Um dos riscos econômicos da acentuação da crise política é ocorrer uma espécie de “argentinização”. No país vizinho, uma crise política acompanhada de grande descontentamento econômico, em 2001, descambou para o calote da dívida pública, a ascensão do kirchnerismo e o desencadeamento de uma política econômica populista.
Guardada as devidas proporções, o cenário político do Brasil lembra o clima de instabilidade vivido pelos argentinos no início do século XXI. A Argentina teve cinco presidentes e dois ministros da Fazenda em menos de um mês, as pessoas foram para as ruas protestar diariamente contra o governo e muitas correram aos bancos para sacar dinheiro e trocar por dólares, que tinha paridade com o peso.
Para conter esse movimento, o governo argentino resolveu implantar o impopular “corralito”, ou seja, congelou os depósitos e estabeleceu limites para retirada de dinheiro da conta corrente e poupança. A situação se tornou insustentável, com invasões a estabelecimentos comerciais e confrontos nas ruas. O governo decretou, então, a moratória da dívida pública, estimada em US$ 100 bilhões.
Todo esse caos político e econômico levou a uma saída populista: a eleição de Nestor Kirchner em 2003, que resultou na implantação do “kirchnerismo” durante 12 anos. No Brasil, a semelhança está no fato de vivermos uma recessão econômica, com alta da inflação e falta de confiança e investimento do setor privado. Outra similaridade é a queda da popularidade do governo, que enfrenta nas ruas uma série de protestos que pedem pelo impeachment ou renúncia da presidente Dilma Rousseff.

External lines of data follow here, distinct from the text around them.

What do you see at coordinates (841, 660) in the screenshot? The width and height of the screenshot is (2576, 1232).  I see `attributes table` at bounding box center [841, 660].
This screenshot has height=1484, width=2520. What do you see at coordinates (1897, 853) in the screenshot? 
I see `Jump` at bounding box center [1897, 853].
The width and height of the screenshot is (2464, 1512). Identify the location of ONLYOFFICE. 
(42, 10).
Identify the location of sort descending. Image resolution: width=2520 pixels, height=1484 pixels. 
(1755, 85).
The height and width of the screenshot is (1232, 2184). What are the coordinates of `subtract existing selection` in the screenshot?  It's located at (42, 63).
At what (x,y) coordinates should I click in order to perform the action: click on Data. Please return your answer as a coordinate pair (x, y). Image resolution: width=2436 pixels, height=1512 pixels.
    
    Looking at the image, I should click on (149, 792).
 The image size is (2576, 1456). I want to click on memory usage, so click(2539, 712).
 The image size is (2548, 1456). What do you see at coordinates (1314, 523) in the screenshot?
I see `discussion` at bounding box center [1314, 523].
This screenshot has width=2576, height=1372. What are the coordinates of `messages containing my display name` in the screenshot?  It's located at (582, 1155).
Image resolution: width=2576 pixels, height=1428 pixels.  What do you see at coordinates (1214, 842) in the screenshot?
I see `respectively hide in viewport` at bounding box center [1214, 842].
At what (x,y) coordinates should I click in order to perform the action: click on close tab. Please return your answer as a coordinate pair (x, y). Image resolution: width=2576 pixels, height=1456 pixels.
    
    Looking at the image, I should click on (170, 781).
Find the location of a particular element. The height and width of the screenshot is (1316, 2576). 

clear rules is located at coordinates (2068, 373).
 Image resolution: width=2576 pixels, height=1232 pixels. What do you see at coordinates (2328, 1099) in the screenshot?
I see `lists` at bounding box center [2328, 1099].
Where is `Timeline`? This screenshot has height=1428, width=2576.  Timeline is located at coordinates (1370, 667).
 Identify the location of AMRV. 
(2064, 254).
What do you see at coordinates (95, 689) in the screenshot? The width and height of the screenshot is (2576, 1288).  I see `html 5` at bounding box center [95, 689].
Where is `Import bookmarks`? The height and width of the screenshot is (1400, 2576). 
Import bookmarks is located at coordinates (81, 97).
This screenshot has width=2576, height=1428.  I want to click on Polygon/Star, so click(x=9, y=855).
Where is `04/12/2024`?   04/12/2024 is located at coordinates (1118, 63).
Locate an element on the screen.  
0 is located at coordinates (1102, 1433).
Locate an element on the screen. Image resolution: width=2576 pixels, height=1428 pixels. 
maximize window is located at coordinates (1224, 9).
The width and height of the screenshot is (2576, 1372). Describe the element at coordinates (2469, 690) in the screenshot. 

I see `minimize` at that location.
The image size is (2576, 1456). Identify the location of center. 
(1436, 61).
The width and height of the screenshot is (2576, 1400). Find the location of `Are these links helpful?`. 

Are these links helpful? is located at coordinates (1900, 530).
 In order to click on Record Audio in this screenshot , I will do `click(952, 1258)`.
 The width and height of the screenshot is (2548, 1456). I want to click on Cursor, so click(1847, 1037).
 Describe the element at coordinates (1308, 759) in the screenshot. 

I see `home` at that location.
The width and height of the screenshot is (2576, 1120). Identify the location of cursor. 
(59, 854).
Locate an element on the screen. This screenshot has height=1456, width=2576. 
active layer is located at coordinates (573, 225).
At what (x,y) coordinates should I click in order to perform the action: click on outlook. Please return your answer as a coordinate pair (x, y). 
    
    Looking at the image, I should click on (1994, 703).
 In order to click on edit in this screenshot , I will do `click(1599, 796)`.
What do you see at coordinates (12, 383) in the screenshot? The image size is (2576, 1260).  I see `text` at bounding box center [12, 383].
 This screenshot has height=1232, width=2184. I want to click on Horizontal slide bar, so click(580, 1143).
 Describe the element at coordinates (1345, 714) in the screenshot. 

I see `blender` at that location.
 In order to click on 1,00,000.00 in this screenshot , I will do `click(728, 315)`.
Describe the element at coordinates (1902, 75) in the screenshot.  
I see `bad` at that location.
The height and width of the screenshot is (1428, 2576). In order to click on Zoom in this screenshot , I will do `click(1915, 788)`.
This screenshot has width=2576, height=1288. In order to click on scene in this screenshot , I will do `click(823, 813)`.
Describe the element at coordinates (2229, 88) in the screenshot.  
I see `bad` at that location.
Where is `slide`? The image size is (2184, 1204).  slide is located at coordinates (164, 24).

Na visão do economista e professor da USP e pesquisador do Ceper/Fundace, Luciano Nakabashi, a ameaça de o país viver consequências econômicas similares à Argentina é real. “Estamos em uma trajetória de calote da dívida pública”, diz Nakabashi.
Para ele, a volta de Lula indica que o governo pretende retomar as medidas que seriam a causa da recessão, como o descontrole fiscal, o estímulo ao crédito, o controle dos preços administrados, o afastamento do capital estrangeiro e a proteção a segmentos específicos. “Já temos uma década perdida e pode se transformar em mais duas se continuarmos cometendo os mesmos erros do passado”, afirma.
Apesar de avaliar que a situação do Brasil é distinta da vivida pela Argentina, o economista da PUC-RJ José Márcio Camargo acredita que a permanência da presidente Dilma no governo pode resultar em uma economia com medidas populistas, já que o foco será sustentar a sua permanência no poder. Se essa situação se concretizar, o especialista acredita na exacerbação da pressão inflacionária e na desvalorização cambial, com novos rebaixamentos do país pelas agências de classificação de risco. Camargo descarta, porém, um calote da dívida pública.
Se há quem veja a economia brasileira em uma guinada ao populismo, o economista e professor da UFRGS Ronald Otto Hillbrecht diz que já vivemos em um “capitalismo de compadres”, de cooptação política e econômica. “Esse modelo já está em ação e é difícil prever qual vai ser a solução.” O especialista acredita que há possibilidade do governo federal monetizar a dívida, ou seja, emitir moeda para pagar as suas contas. “Meu maior medo é da ‘venezuelização’, com o completo colapso da economia”, afirma Hillbrecht.
Estabilidade
A tese do “risco populista” é completamente refutada por quem defende uma saída da crise via gasto público. O cientista político e professor de relações internacionais e economia da Facamp e Faculdades Rio Branco, Pedro Costa Júnior, diz que a nomeação de Lula como ministro é a forma que o governo encontrou para trazer estabilidade política e tentar retomar o crescimento. O especialista acredita que, se o governo conseguir implantar uma política econômica expansionista, com diminuição da taxa de juros e aumento da atuação do BNDES, a economia deve se recuperar.